We conclude that the district court correctly held that the government may not use King's conviction for transporting child pornography as a “prior conviction” to enhance his punishment for the possession conviction. The provision at issue provides that “[w]hoever violates” § 2252(a)(5) is subject to a mandatory minimum sentence “if such person has a prior conviction under this chapter.” 18 U.S.C. § 2252A(b)(2). As in Richardson, we interpret § 2252A(b)(2) to mean that the qualifying prior conviction must occur before the conduct violating § 2252A(a)(5), and not merely before the § 2252A(a)(5) conviction occurs. See Richardson, 166 F.3d at 1361. By way of contrast, the provision in Deal simply provided for an enhanced penalty “[i]n the case of a second or subsequent conviction,” and it contained no language suggesting that the predicate conviction must occur before the violation for which the government seeks to impose an enhanced penalty. Deal, 508 U.S. at 130, 113 S.Ct. at 1995. We therefore conclude that King was not subject to the ten-year mandatory minimum sentence.

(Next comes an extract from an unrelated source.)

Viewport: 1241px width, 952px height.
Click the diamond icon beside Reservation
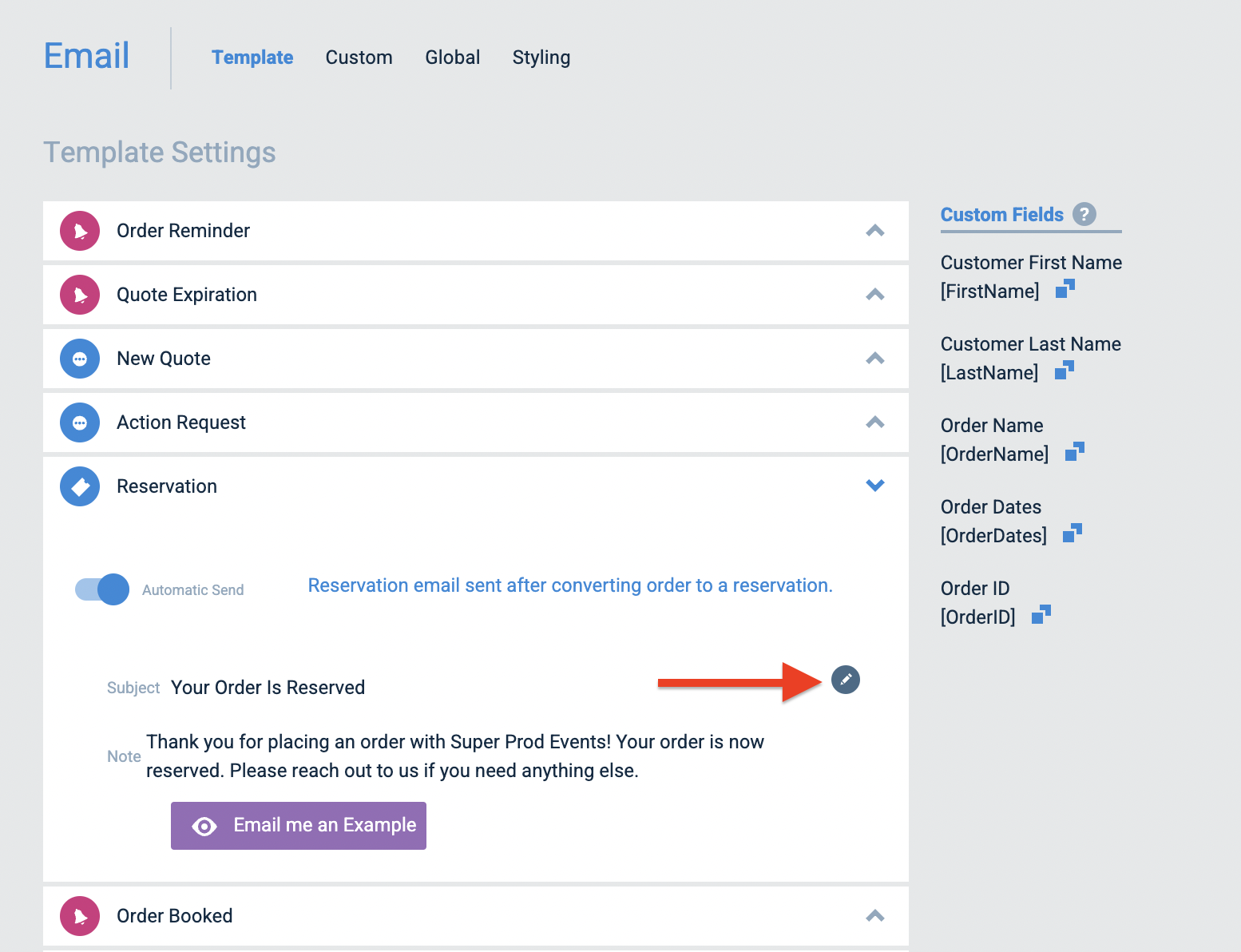coord(80,486)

In reaching this conclusion, we acknowledge that the government's argument for the extension of Deal is not without force. If we were considering this case without the benefit of Richardson, we might reach a different result. But Richardson is closely analogous in light of the similarities in language between §§ 924(e)(1) and 2252A(b)(2). Cf. United States v. Steele, 147 F.3d 1316, 1317-18 (11th Cir.1998) (en banc) (“Under our prior precedent rule, a panel cannot overrule a prior one's holding even though convinced it is wrong.”); United States v. Hogan, 986 F.2d 1364, 1369 (11th Cir.1993) ( “[I]t is the firmly established rule of this Circuit that each succeeding panel is bound by the holding of the first panel to address an issue of law, unless and until that holding is overruled en banc, or by the Supreme Court.”); see also Smith v. GTE Corp., 236 F.3d 1292, 1302 (11th Cir.2001) (rejecting the argument that “an exception to the prior panel precedent rule exists where the first panel to address an issue failed to follow and apply controlling Supreme Court precedent”).
1. A grand jury later returned a superceding indictment which contained two counts of possessing child pornography and one count of transporting child pornography from Montgomery, Alabama to Saudi Arabia.
2. The statutory provision in Deal provided, in relevant part, that “[i]n the case of his second or subsequent conviction under this subsection, such person shall be sentenced to imprisonment for twenty years.” 18 U.S.C. § 924(c)(1) (1988).